Paola Sesia is Professor at the Centro de Investigación y Estudios Superiores en Antropología Social Pacífico Sur (Oaxaca). Her research focuses on medical anthropology; maternal, reproductive, and pediatric health; food security and nutrition; health and social policies; gender and social inequality; and children and indigenous rights. She has been a Visiting Researcher at the International Reproductive and Sexual Health Law Program, University of Toronto Law School, and received the State of Oaxaca Award for Research in Health (2012). Among many other works, she is the author of Los derechos de la infancia y la adolescencia en Oaxaca (2013); and Monitoreos, diagnósticos y evaluaciones en salud materna y reproductiva: Nuevas experiencias de contraloría (co-edited, 2012).
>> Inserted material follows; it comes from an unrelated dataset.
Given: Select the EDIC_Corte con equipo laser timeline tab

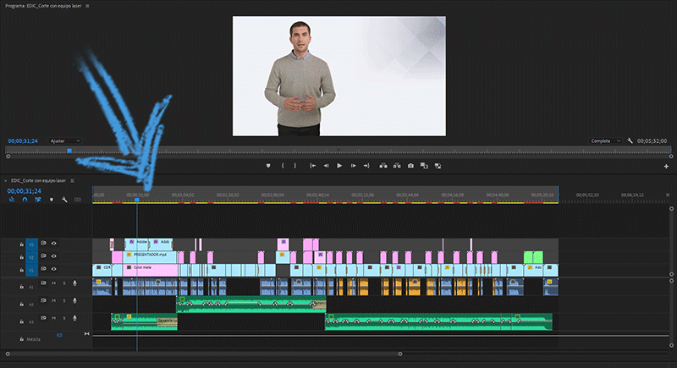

She holds a Ph.D. in Sociocultural Anthropology from the University of Arizona; and a master’s in Public Health and a B.A. in History, both from the University of California, Berkeley.
Gabriela Soto Laveaga is Professor of the History of Science and Antonio Madero Professor for the Study of Mexico at Harvard University. Her research and teaching interests include modern Latin America, the intersection of science and culture, public health, and scientific and medical exchange in the Global South. Her first book, Jungle Laboratories: Mexican Peasants, National Projects and the Making of the Pill, won the Robert K. Merton Best Book Prize in Science, Knowledge, and Technology Studies from the American Sociological Association. Her second monograph, Sanitizing Rebellion: Physician Strikes, Public Health and Repression in Twentieth Century Mexico, examines the role of healthcare providers as both critical actors in the formation of modern states and as social agitators. Her latest book project seeks to re-narrate histories of twentieth century agriculture development aid from the point of view of India and Mexico. She has held numerous grants, including those from the Ford, Mellon, Fulbright, DAAD, and Gerda Henkel Foundations. Most recently she was a member at the Institute for Advanced Study at Princeton, 2019-2020.